Selon l’agence AZERTAC, des représentants de plus de 100 pays ont pris la parole lors de cette rencontre consacrée aux défis de l’urbanisation durable et aux politiques de développement urbain.
Le ministre malaisien du Logement et des Gouvernements locaux, Nga Kor Ming, également président en exercice de l’Assemblée du Programme des Nations unies pour les établissements humains (ONU-Habitat), a déclaré que l’urbanisme représente pour la Malaisie non seulement une orientation politique, mais une nécessité nationale. Plus de 75 % de la population malaisienne vit aujourd’hui dans les villes, moteurs de l’économie du pays. Il a toutefois souligné que l’urbanisation rapide entraîne des défis majeurs, notamment en matière d’accès au logement, de changement climatique et d’inclusion sociale.
Le coordinateur national du WUF13 et président du Comité d’État pour l’urbanisme et l’architecture d’Azerbaïdjan, Anar Guliyev, a annoncé que plus de la moitié des territoires repris dans le Karabakh et le Zanguezour oriental seraient transformés en zones vertes.
Selon lui, les projets en cours dans ces régions sont développés conformément aux principes du développement durable, avec une priorité donnée aux énergies renouvelables, aux approches écologiques et aux modèles urbains modernes. Il a indiqué qu’environ 14,7 milliards de dollars avaient été investis au cours des cinq dernières années dans les infrastructures et les projets de logement au Karabakh et au Zanguezour oriental, un montant qui pourrait atteindre 18 milliards de dollars d’ici 2028. Les projets incluent notamment des infrastructures intelligentes, les énergies renouvelables, une gestion durable des sols et des systèmes de gouvernance numérique.
Le ministre angolais des Travaux publics, de l’Urbanisme et du Logement, Carlos Alberto Gregório dos Santos, a expliqué que l’Angola traverse une période d’urbanisation accélérée sous l’effet de la croissance démographique et des migrations internes massives. Avec une population dépassant 36 millions d’habitants, dont une grande partie vit dans les grandes villes et leurs périphéries, le pays fait face à une forte pression sur le logement, les transports, les systèmes d’assainissement et les services essentiels. Le ministre a exprimé l’espoir que le WUF13 permette de trouver des solutions concrètes à ces défis.

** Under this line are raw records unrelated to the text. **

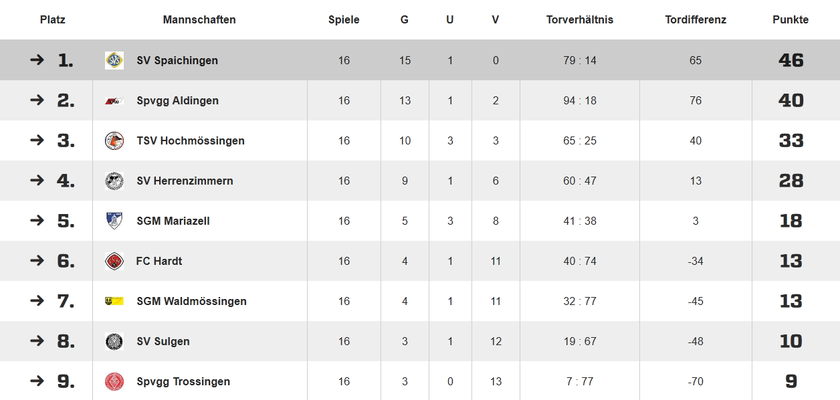Click the trend arrow beside rank 1

point(37,60)
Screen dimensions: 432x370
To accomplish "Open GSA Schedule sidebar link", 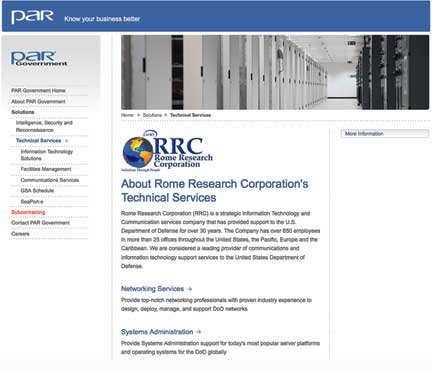I will pos(37,191).
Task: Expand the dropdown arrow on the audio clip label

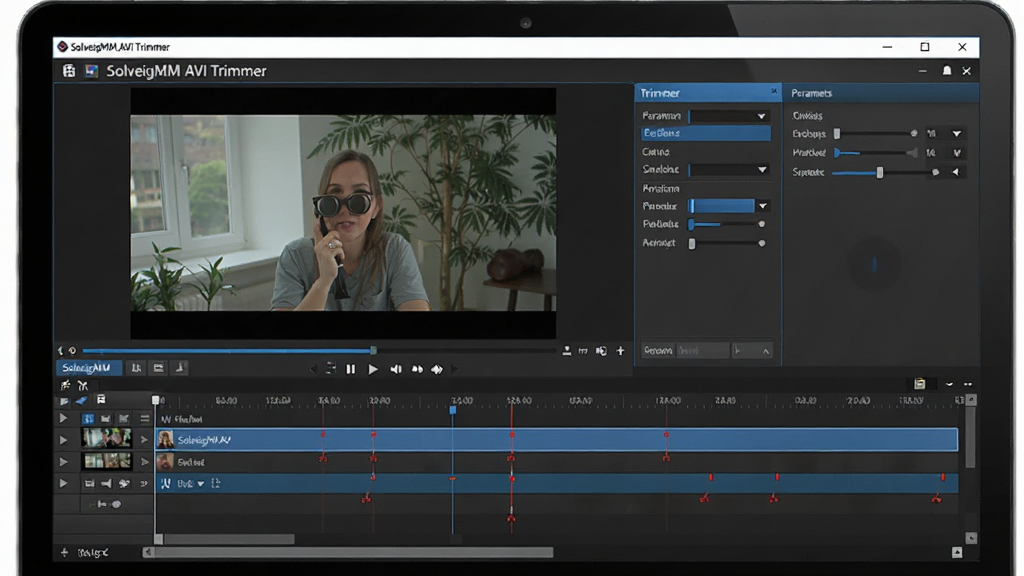Action: point(200,485)
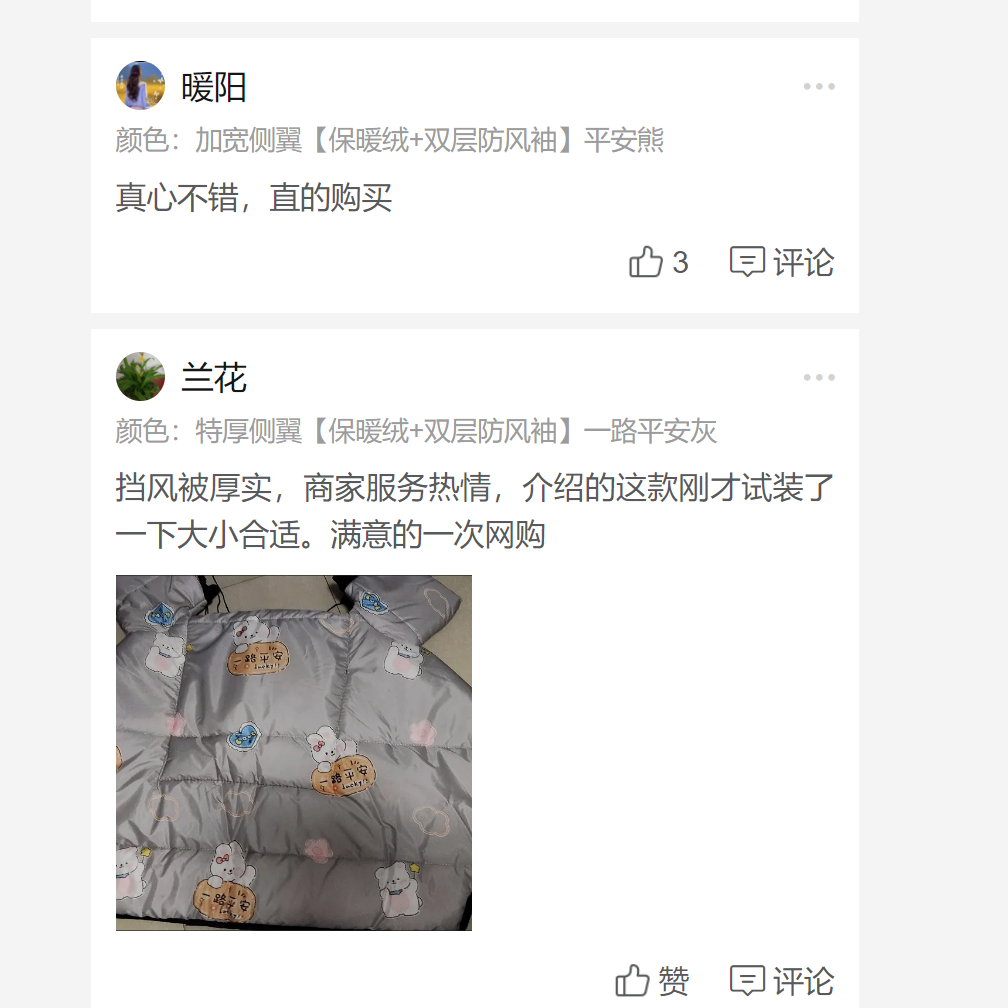Like 暖阳's review with thumbs-up icon

[x=645, y=262]
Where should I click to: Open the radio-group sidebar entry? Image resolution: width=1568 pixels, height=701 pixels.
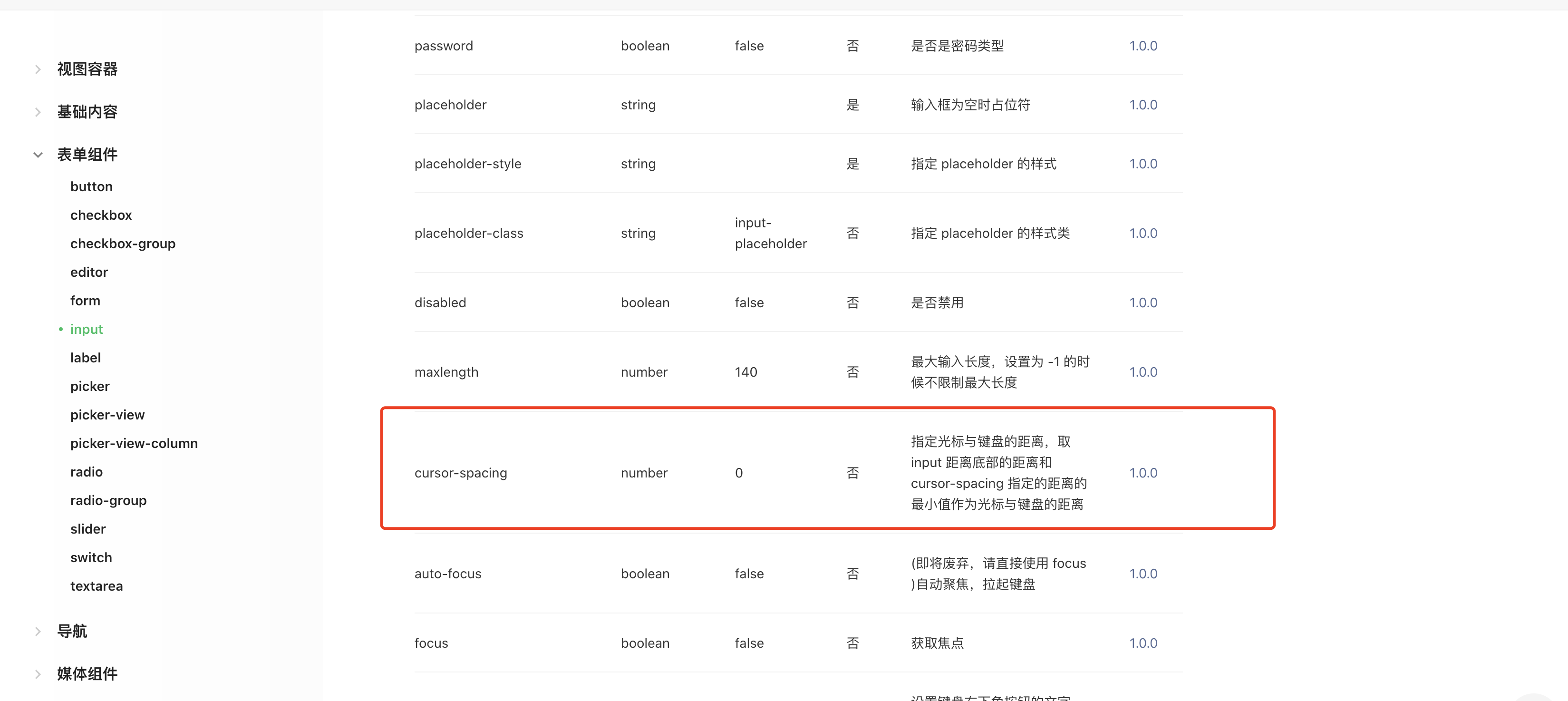[108, 501]
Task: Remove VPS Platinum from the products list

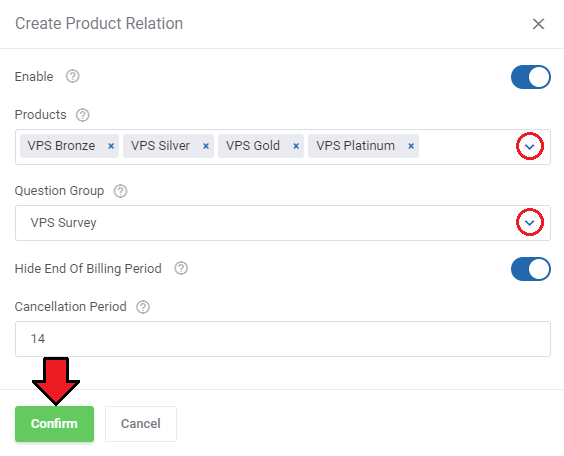Action: click(411, 146)
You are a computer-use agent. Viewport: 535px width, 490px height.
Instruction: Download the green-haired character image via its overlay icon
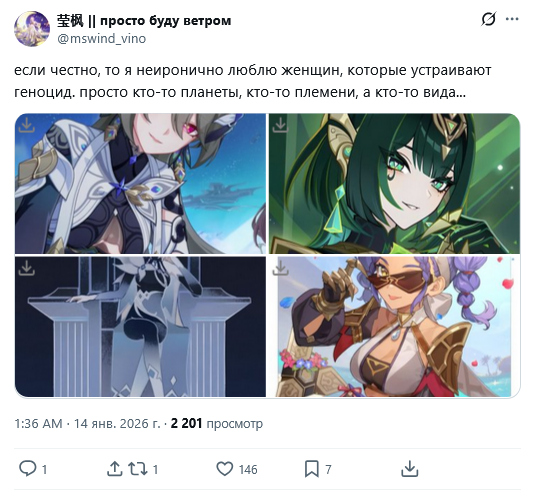pos(280,125)
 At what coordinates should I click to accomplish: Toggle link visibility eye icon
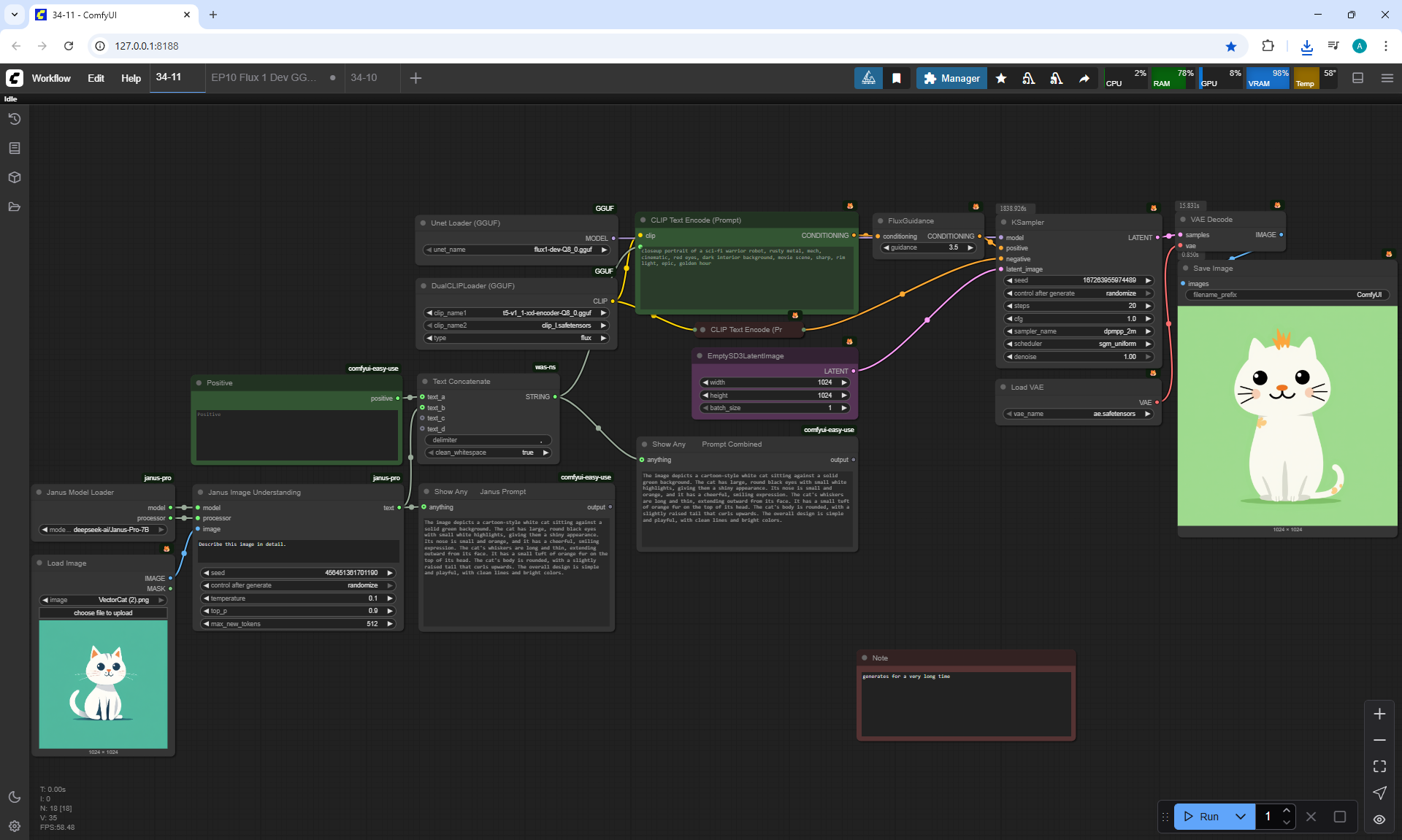tap(1379, 819)
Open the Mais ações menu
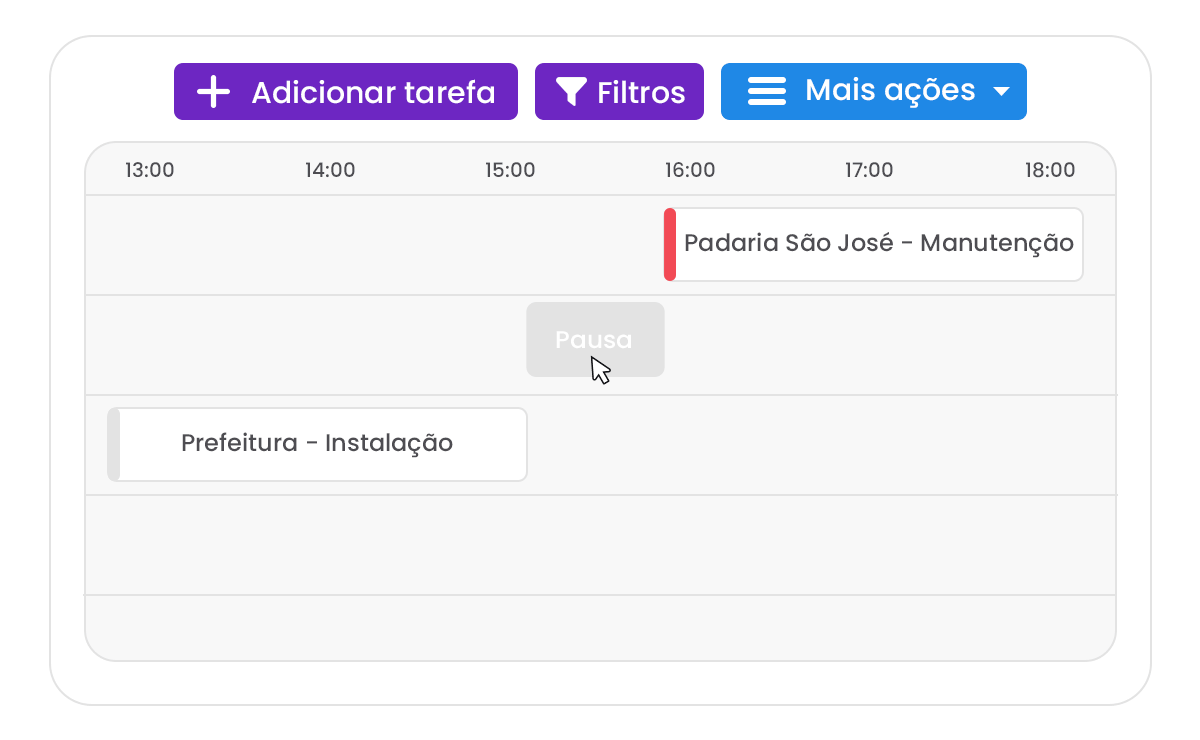Viewport: 1200px width, 740px height. click(874, 92)
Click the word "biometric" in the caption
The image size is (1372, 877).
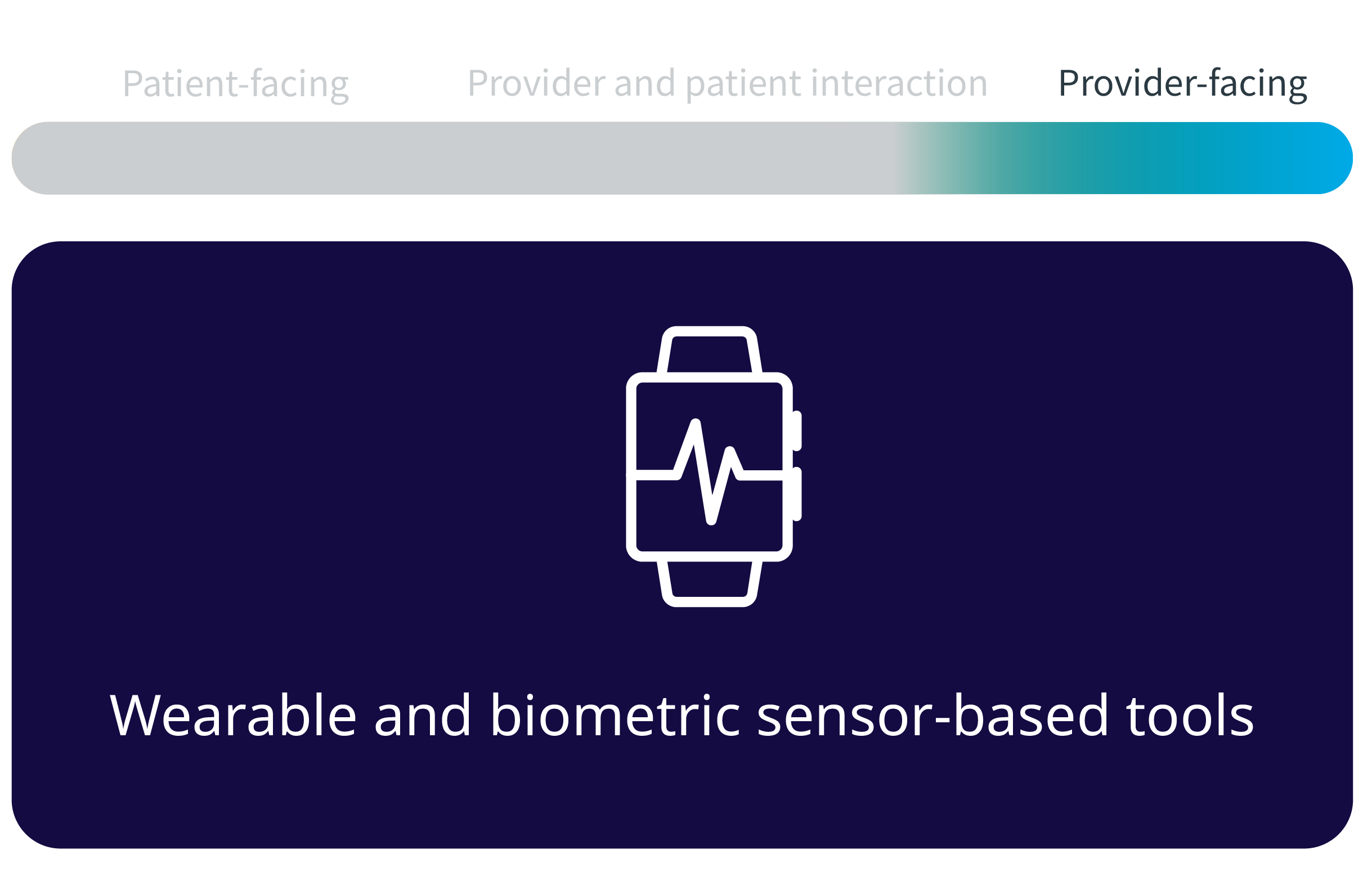[615, 715]
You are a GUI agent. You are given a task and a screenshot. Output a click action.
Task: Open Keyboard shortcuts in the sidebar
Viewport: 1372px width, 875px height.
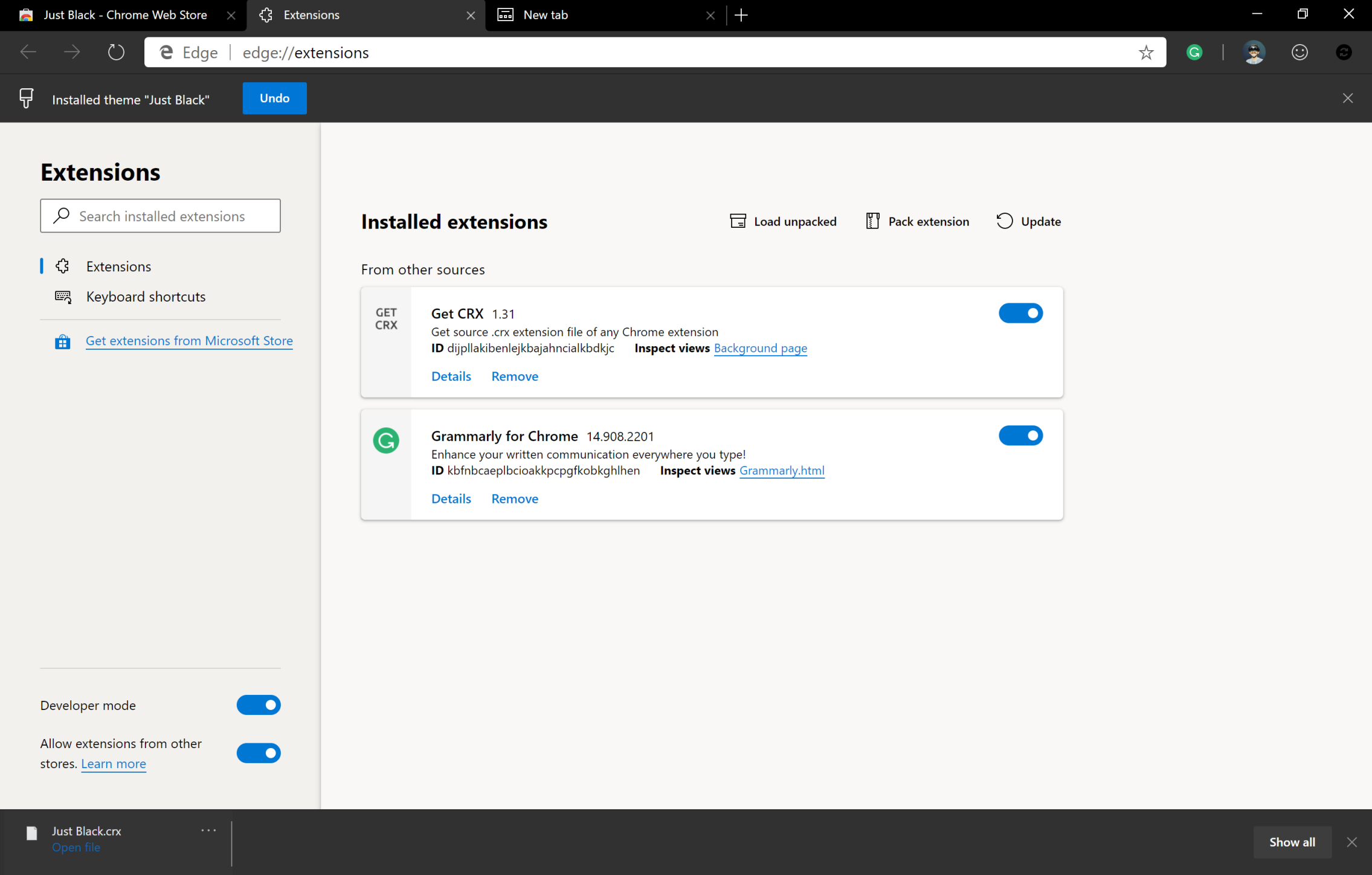[146, 297]
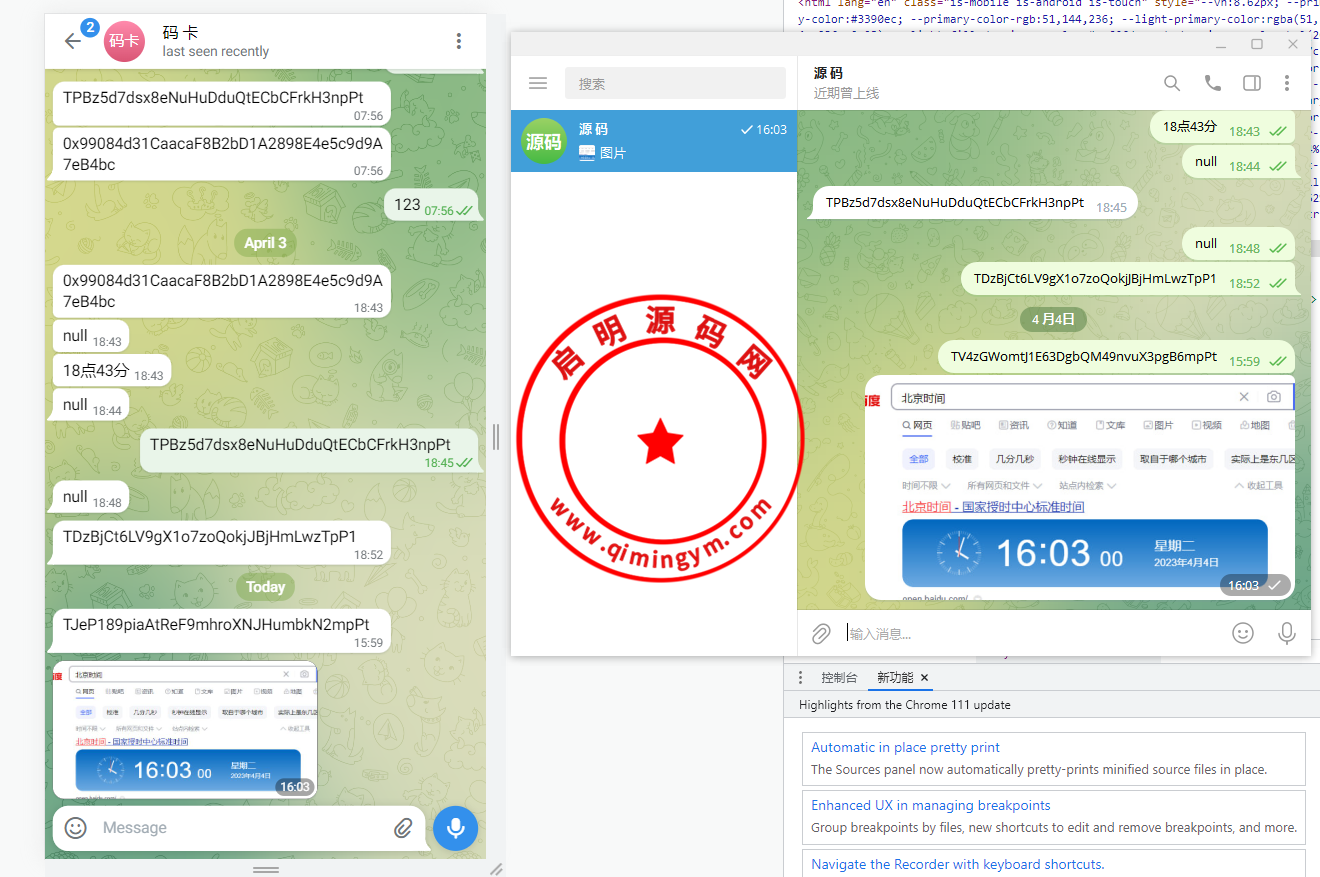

La ministre tchèque du Développement régional, Suzana Mrazova, a rappelé que la Tchéquie applique de manière continue le Nouvel Agenda urbain depuis son adoption, considérant ce texte comme le principal cadre international pour le développement urbain durable. Elle a indiqué que la politique urbaine tchèque vise à renforcer le développement social et institutionnel, à améliorer l’accès aux services de base et à accroître l’accessibilité du logement.
De son côté, la vice-ministre canadienne par intérim du Logement, des Infrastructures et des Collectivités, Janet Golding, a affirmé que le Canada concentrera ses efforts sur trois priorités : accélérer la construction de logements, promouvoir un développement inclusif fondé sur des partenariats renforcés, et construire des villes résilientes face au changement climatique et plus efficaces sur le plan énergétique.
Elle a souligné que les sessions du Forum urbain mondial constituent une plateforme essentielle pour l’échange d’expériences et l’identification de solutions communes entre les États.
Le secrétaire général adjoint chargé de l’environnement bâti et de l’économie circulaire au ministère estonien du Climat, Ivo Jaaniso, a déclaré que le succès d’une ville peut se mesurer à la capacité des enfants à se rendre à l’école en toute sécurité. Il a présenté l’Estonie comme un laboratoire d’innovations numériques, de transition verte et de planification inclusive, malgré la taille modeste du pays.
Les représentants des différents États ont partagé leurs expériences en matière de coopération internationale, de développement de villes durables et inclusives et d’adaptation des modèles urbains au changement climatique.
Les interventions ont insisté sur la nécessité d’accélérer la mise en œuvre du Nouvel Agenda urbain et d’encourager des approches innovantes afin de rendre les villes plus sûres, plus vertes et plus agréables à vivre. Les participants ont également souligné le rôle central de la coopération internationale et des échanges d’expertise dans l’avenir du développement urbain.
Les discussions ont enfin porté sur la modernisation des infrastructures urbaines, l’amélioration des conditions de vie, l’élargissement de l’accès aux services sociaux, le renforcement de la résilience climatique des villes, le développement des infrastructures vertes, l’efficacité énergétique et la réduction des risques environnementaux.